After taking the mound for the first time since 2018, Chicago White Sox pitcher Michael Kopech had the type of season that could be viewed as a tale of two halves. The first half saw Kopech have an ERA of just 1.53 but that ballooned to 5.56 after the break, including a 6.43 ERA after the trade deadline.
The postseason wasn’t kind to the 25-year-old fireballer either. Although he was credited with the only win against the Astros in the divisional series, he posted an ERA of 18.00 in just three innings over two games. He allowed six runs (all earned) on just seven hits.
Playoffs aside, Kopech had a decent season, striking out 103 batters in 69.1 innings and finishing with a total ERA of 3.50. That is not too bad but according to one metric, his stats showed he actually had a better season than a traditional stat would have you believe.
Sports Info Solutions writer Corey Eiferman developed a statistic that attempts to more accurately assign responsibility to who allowed runs to score. Eiferman created Split Runs in which the bases are broken down into values of .25.
Each base a runner advances to before scoring is added together (minus any defensive errors) and assigned to the pitcher who was on the mound in the player’s at-bat.
Michael Kopech was absolutely sensational during the 2021 MLB season.

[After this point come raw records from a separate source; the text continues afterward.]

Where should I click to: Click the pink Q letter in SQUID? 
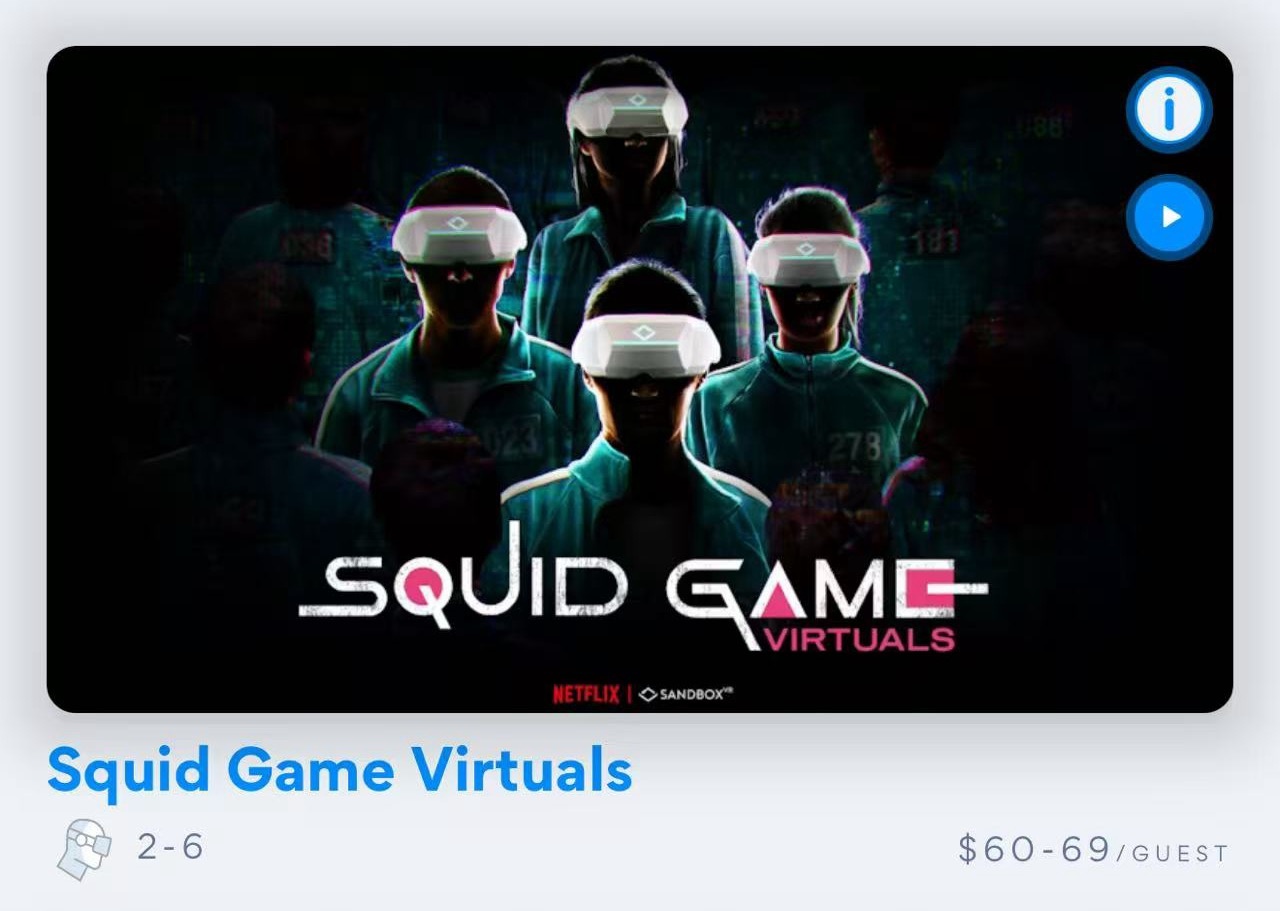(427, 590)
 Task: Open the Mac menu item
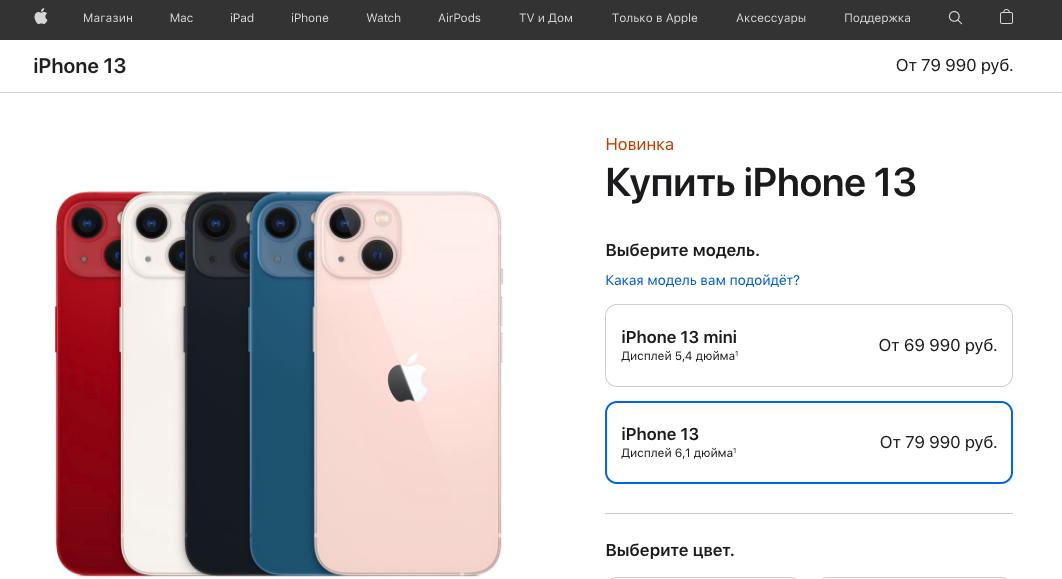pos(181,18)
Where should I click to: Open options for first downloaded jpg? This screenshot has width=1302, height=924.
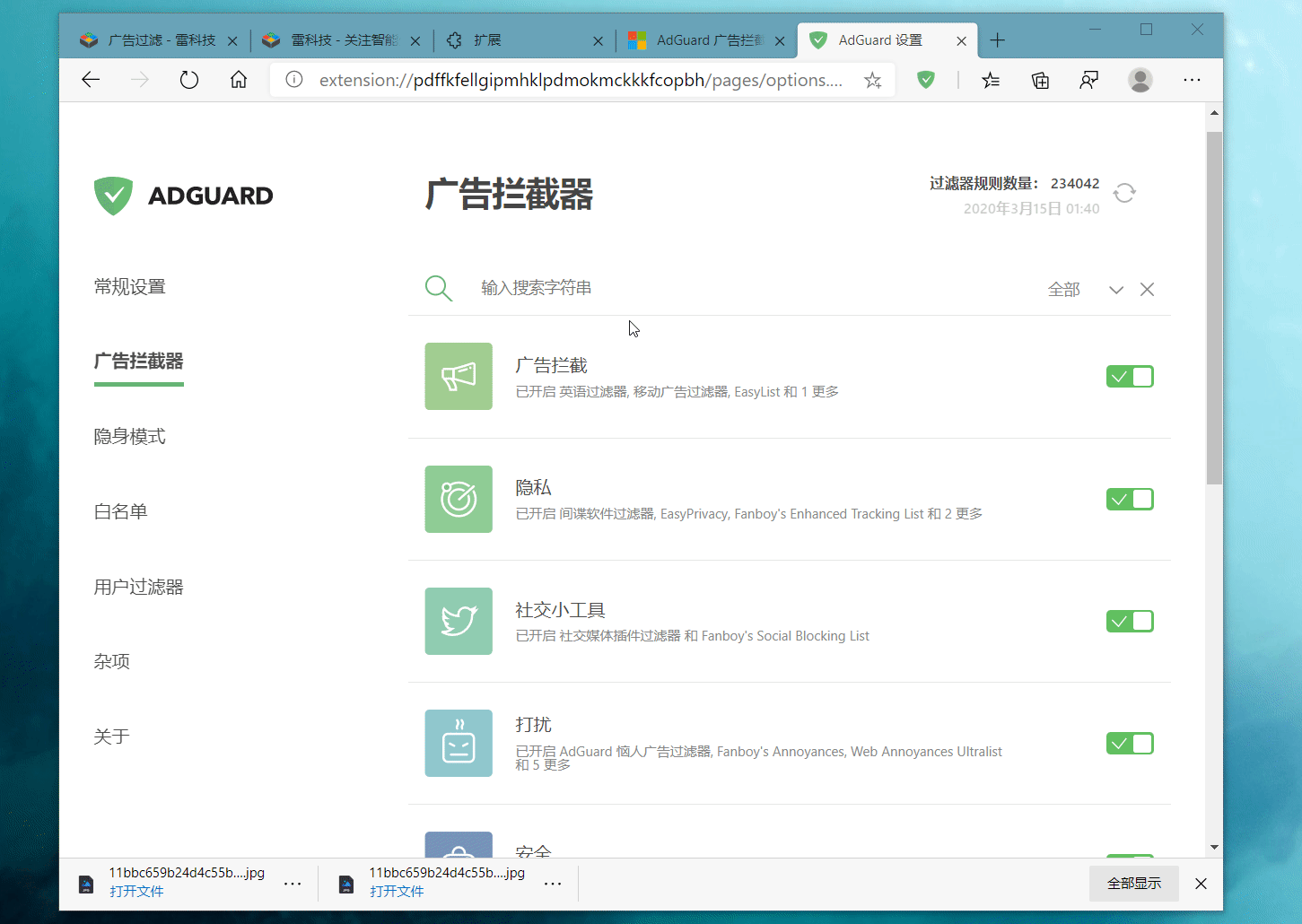coord(293,884)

To illustrate this, Eiferman used the example of a pitcher who loads the bases and is then relieved by a pitcher who gives up a grand slam. Under current stats, the first pitcher would be charged with three earned runs while the reliever gets one.
Using the Split Runs format, the first pitcher is charged with 1.25 runs (runner scoring from third is .25, runner scoring from second is .5, and runner scoring from first is .75) while the second pitcher is credited with 2.5 runs.
With that in mind, Eiferman applied his stat to Kopech’s performance and found that he produced at a rate better than his ERA would indicate. According to his findings, Kopech produced a spRA of 2.92 compared to his 3.50 ERA.
All 27 runs Kopech allowed last season were earned and he finished with an ERA+ of 124 and a WHIP of 1.125. He closed out the 2021 season with a strikeout to walk ratio of 4.29.
What will be interesting to see is how Kopech will be used this coming season. He did most of his work out of the bullpen last year and started just four games of the 44 he appeared in. Depending on what happens to free agent Carlos Rodon and whether or not the Sox pick up a starter when free agency resumes, Kopech could find himself a part of the starting rotation.
Baseball-Reference projects Kopech will be dealing from out of the pen and will see a slight decrease in his usage from 69.1 to 63 innings pitched. Despite a decrease in innings, it projects Kopech giving up the same number of runs (27) as allowed in ’21, but will see an increase in his ERA to 3.86,
Regardless of where he’s used or the metrics by which people want to break down his performance, one thing is for sure and that is Kopech will play a key role in the success of the White Sox in their drive toward a title.